Cato y sus hombres se abrieron paso con dificultad por encima de la pared, con las espadas desenvainadas y listos para atacar.
– ¡No os separéis de mí! -gritó Cato, ansioso por mantener a sus hombres bien diferenciados de los Britanos. Hortensio les había inculcado a sus subordinados que debían mantener a sus hombres bajo un control riguroso durante la emboscada. El ejército Romano tenía una saludable aversión a llevar a cabo acciones nocturnas, pero aquella oportunidad de tender una trampa y matar al enemigo era una oportunidad demasiado providencial para que ni siquiera un centurión como Hortensio, que siempre seguía el reglamento, pudiera resistirse a ello.
– ¡Cierren filas! -exclamó Macro a una corta distancia, y la orden fue repetida por todos los jefes de sección mientras que pequeños grupos de legionarios se acercaban a los Britanos. Tras sus grandes escudos rectangulares los ojos de los Romanos iban mirando rápidamente a todos lados, buscando el expuesto cuerpo enemigo más próximo para clavar en él sus espadas cortas. Cato parpadeó cuando una ráfaga de viento le arrojó un montón de enormes copos en la cara que le obstaculizaron momentáneamente la visión. Una sombra grande se alzó frente a él. Unos dedos se cerraron sobre la parte superior del borde de su escudo, a poca distancia de su cara, y tiraron de él a un lado. Instintivamente Cato lanzó el brazo hacia delante, cargando todo su peso tras él. El Britano seguía firmemente agarrado al escudo y la parte inferior del mismo se alzó de manera que le propinó un aplastante golpe entre las piernas. El Britano dio un quejido, soltó la mano y empezó a encorvarse. Cato estrelló el pomo de su espada contra la parte posterior de la cabeza del hombre para ayudarlo en su movimiento. Pasó por encima de aquella figura tendida boca abajo al tiempo que echaba un vistazo a su alrededor para asegurarse de que su sección seguía con él. Detrás de sus oscuros escudos rectangulares los legionarios se abrieron paso por todos lados, combatiendo codo con codo mientras arremetían contra la concentración de Britanos que se defendían. Éstos no ofrecían una resistencia organizada a la emboscada, sino que simplemente luchaban por librarse de sus muertos y heridos y de la maraña de equipo y astas de jabalina dobladas que les estorbaban. Los que habían conseguido escapar de aquel caos trataban desesperadamente de abrirse camino a golpes a través del anillo de escudos que se cerraba y de las mortíferas hojas centelleantes de las espadas cortas de los Romanos. Pero muy pocos escaparon, y con una eficacia fría e implacable los legionarios siguieron avanzando y matando a todo lo que encontraban por delante.
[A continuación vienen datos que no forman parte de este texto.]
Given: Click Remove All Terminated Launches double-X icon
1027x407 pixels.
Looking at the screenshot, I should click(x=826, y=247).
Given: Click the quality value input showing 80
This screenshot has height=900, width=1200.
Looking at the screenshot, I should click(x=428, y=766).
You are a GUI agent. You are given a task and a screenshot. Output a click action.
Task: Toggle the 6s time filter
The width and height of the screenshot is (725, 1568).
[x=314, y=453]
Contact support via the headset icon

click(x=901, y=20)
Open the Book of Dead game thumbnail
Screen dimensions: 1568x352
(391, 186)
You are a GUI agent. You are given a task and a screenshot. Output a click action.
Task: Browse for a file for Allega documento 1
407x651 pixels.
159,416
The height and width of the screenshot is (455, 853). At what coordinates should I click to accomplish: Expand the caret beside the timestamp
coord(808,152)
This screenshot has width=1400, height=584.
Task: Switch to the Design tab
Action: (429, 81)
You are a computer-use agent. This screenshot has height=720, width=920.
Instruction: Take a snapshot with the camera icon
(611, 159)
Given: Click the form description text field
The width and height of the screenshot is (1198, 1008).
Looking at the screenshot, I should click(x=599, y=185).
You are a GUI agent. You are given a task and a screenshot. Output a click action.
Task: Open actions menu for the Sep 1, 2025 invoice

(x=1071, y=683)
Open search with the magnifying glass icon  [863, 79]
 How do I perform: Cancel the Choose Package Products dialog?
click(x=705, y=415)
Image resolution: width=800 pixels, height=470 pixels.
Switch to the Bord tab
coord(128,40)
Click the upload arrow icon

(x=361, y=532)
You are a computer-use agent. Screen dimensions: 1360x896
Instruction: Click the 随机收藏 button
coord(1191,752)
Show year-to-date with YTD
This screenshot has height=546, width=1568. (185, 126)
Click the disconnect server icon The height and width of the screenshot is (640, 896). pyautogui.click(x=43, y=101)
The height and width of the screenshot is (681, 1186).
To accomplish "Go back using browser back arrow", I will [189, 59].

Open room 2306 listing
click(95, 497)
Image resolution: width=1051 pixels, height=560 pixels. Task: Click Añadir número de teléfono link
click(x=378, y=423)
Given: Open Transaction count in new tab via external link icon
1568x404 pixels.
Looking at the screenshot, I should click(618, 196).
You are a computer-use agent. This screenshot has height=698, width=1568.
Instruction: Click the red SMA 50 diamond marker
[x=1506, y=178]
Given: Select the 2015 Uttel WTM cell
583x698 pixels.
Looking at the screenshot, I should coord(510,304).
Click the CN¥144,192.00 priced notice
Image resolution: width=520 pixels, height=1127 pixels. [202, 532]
Entonces, por encima de los gritos y los chillidos de los hombres y el traqueteo y choque de las armas, un estridente toque de trompeta recorrió la población cuando, con retraso, Hortensio dio la señal de ataque. Para aprovechar mejor lo que quedaba del factor sorpresa, Hortensio lanzó a sus soldados contra la oscura columna de guerreros Britanos que estaba entrando en el poblado. El fuerte rugido del grito de guerra de la cohorte se alzó por todas partes y el grupo de jinetes Durotriges se paró en seco, pues por un momento quedaron demasiado atónitos para reaccionar. Las centurias restantes salieron de las zanjas defensivas de la aldea y como un enjambre se dirigieron hacia su enemigo por encima del brillo de la nieve recién caída. Los jefes Druidas trataron de volver a concentrar a sus hombres y hacerlos formar para enfrentarse a la amenaza, pero en un abrir y cerrar de ojos los legionarios cayeron sobre ellos y rápidamente hicieron pedazos a los miembros de la tribu.